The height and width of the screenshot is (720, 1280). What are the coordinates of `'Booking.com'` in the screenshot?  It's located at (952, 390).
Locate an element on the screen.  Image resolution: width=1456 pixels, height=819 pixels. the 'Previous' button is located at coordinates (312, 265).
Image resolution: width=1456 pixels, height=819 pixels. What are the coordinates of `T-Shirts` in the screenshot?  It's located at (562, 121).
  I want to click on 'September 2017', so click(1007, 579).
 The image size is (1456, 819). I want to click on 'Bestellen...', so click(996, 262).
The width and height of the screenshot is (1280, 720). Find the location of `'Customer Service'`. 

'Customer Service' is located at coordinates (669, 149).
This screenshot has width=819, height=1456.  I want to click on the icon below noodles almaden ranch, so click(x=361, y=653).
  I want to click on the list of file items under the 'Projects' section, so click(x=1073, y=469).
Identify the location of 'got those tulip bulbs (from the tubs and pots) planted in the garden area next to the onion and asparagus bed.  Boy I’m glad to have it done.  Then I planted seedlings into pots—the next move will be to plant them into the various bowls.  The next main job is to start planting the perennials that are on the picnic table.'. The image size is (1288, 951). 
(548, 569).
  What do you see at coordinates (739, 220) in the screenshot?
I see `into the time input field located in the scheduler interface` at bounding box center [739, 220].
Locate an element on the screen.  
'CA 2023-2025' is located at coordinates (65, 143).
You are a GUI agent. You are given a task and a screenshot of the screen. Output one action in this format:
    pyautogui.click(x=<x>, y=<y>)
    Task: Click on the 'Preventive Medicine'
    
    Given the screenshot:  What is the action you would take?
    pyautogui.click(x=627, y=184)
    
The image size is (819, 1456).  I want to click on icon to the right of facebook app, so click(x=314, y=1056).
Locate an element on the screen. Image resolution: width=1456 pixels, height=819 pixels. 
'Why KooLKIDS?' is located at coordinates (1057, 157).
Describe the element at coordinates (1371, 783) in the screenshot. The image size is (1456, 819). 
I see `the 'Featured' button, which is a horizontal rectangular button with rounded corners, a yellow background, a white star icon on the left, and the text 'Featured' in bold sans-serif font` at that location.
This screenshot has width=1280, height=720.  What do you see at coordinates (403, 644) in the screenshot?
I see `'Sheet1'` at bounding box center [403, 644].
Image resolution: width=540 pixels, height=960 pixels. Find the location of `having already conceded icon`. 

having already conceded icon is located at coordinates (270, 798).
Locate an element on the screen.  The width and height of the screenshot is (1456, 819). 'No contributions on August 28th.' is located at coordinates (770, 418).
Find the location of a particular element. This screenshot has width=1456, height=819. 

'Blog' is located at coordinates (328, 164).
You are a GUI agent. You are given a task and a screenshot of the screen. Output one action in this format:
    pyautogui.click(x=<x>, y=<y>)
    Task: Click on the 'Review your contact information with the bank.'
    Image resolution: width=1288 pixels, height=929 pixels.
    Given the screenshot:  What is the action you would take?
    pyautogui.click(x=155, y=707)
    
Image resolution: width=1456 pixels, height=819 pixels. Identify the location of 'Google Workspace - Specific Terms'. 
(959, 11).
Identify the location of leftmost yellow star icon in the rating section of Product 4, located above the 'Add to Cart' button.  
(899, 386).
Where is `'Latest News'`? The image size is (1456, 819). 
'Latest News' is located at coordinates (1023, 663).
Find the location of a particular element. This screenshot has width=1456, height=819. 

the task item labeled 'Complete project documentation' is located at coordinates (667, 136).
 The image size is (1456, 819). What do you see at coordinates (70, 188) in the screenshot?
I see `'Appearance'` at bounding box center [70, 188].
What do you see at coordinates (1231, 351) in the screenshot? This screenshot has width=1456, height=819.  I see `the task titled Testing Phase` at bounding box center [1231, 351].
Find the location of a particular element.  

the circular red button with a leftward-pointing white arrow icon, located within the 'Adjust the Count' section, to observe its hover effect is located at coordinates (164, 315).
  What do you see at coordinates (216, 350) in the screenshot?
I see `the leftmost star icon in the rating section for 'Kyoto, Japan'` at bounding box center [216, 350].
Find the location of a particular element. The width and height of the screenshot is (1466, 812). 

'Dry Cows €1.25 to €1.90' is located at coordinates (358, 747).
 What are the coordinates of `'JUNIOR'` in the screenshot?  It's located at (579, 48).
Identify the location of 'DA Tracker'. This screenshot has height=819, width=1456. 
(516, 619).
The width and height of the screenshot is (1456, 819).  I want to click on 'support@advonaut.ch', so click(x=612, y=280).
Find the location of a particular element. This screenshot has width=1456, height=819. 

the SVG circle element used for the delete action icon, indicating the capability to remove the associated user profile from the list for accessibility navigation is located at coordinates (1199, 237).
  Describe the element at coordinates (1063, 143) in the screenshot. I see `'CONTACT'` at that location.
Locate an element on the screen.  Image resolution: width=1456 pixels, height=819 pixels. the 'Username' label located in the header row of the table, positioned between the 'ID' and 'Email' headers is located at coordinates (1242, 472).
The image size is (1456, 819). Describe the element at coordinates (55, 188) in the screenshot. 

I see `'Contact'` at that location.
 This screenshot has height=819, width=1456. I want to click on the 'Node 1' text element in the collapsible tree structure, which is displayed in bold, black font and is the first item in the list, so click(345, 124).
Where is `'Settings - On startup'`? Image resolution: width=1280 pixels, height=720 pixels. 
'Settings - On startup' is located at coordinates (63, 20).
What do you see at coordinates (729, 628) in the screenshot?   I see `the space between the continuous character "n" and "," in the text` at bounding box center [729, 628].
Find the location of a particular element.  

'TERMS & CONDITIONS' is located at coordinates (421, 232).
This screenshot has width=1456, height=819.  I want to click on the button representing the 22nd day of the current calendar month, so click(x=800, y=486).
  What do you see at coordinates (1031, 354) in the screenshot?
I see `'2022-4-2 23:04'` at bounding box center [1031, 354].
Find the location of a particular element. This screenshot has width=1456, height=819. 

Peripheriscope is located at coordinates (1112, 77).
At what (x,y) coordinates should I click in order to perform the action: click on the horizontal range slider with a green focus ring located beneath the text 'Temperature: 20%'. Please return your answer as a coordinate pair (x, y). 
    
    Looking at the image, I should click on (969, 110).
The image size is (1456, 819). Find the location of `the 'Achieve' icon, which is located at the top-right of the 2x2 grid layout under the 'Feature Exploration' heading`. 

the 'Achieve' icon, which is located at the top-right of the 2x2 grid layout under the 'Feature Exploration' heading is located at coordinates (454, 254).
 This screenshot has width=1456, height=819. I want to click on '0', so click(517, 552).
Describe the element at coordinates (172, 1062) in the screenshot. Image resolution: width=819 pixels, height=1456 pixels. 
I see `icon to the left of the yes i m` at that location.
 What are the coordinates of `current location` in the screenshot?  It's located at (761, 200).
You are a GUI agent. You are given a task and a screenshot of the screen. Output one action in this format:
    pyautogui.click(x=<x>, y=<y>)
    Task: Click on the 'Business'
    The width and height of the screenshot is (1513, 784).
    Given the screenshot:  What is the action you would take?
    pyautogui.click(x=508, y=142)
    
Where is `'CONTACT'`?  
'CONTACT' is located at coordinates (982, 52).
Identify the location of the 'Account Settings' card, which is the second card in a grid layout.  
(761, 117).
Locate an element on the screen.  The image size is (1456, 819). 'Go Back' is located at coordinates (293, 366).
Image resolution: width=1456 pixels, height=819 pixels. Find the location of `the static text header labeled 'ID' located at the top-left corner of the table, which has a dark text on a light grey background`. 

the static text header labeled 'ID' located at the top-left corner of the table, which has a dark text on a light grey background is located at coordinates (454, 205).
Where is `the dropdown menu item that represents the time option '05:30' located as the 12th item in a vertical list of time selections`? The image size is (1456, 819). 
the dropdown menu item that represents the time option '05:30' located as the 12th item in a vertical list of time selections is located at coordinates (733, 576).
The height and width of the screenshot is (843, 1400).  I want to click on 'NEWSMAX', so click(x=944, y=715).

Task instructions: Count how many lines in the material above contain the word "Describe", with case counting. Reply with the number only.

Solved exercise: 4